UE Red Warriors over the UP Fighting Maroons, 68-54

For a while there, when they were up, 11-2, it seemed like the UP Fighting Maroons would be able to sweep the UE Red Warriors this season.

And then the Warriors unloaded their own run that showed everyone why they’re to be feared in Season 75.

Graduating player Biboy Enguio had his best all-around performance of the season, nailing 18 points, grabbing 6 rebounds, getting 4 steals and blocking 2 shots as the Recto Red relegated the doomed Dilimanians to the bottom-most spot in the standings.

Biboy Enguio unleashed an offensive
barrage on UP.
(image by Roehl Niño Bautista/
Coach Jerry Codiñera, despite not having the most stacked deck in the whole league, should be given a pat on the back. He has squeezed everything he could out of the Warriors. The result is that they’ve won 3 more games than practically anybody predicted and they didn’t finish last. In fact, save for the shaky first few minutes, they kind of dominated in this encounter.

UE was better in EVERY aspect here. They shot better from the field (38%-31%), from the stripe (88%-82%), and from rainbow country (38%-20%). They had more rebounds, more assists, more steals, and more blocks. The only stat where UP had the lead was in turnovers, which isn’t a promising thing if you’re coach Ricky Dandan.

Enguio’s farewell performance was in stark contrast to that of fellow super senior Paul Zamar. The former UE Page made just one field goal and finished with just 4 points, but he will surely be remembered for more than that. What’s amazing about Zamar is that he stuck with the program, stayed put this season, even if he knew (he must’ve known, right?) that they had a host of inexperienced players and generally had no chance of making a serious Final Four run. Unlike Paul Lee, Ken Acibar and some other guys who could’ve opted to retain their slots in the team but chose to leave, Zamar endured what was probably his worst season in a Red Warriors jersey. And he’s heroic for that. That alone makes him worth more than his production in his goodbye game.

Paul Zamar bids farewell to the league a hero.
(image by Roehl Niño Bautista/
On the other hand, UP absorbs yet another loss, and its 9th straight setback since upsetting the FEU Tamaraws in the 1st round.
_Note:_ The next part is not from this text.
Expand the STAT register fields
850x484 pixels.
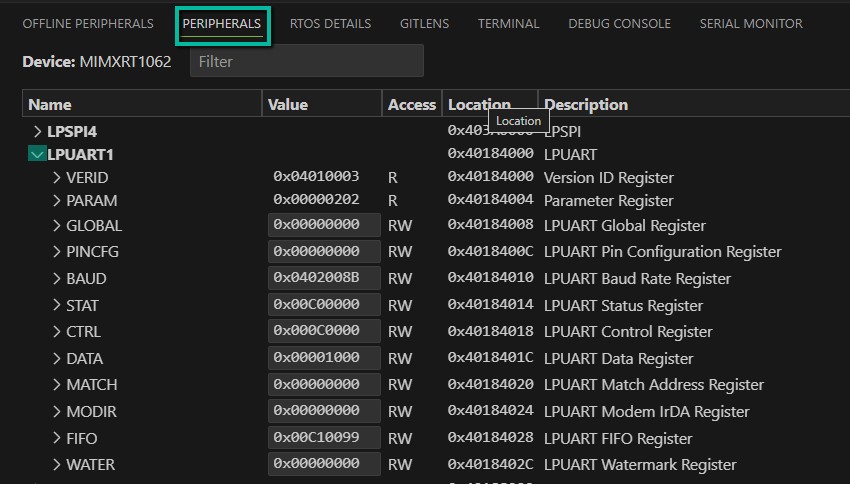click(57, 305)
The Maroons, despite improving by 2 wins in Season 74, looked more like their Season 73 selves in the 2nd round, and even if they have another year of maturity under their belts in preparation for next year, the Iskos’ chances aren’t bound to see much improvement.

Miggy Maniego laid his heart out in his goodbye game
for the Fighting Maroons.
(image by Roehl Niño Bautista/
UE, though, should be dangerous next year. Armed with promising young guns like Roi Sumang, Chris Javier, Adrian Santos, and the ever-improving game of JM Noble, the Warriors should make more waves in Season 75. This team reminds me of the Adamson team from about 4 years go when the likes of Jerick Cañada and Jan Colina were still greenhorns. They were raw, but full of promise, and look where they are now. If coach Jerry plays his cards right, then skyrocketing to the top might come sooner rather than later.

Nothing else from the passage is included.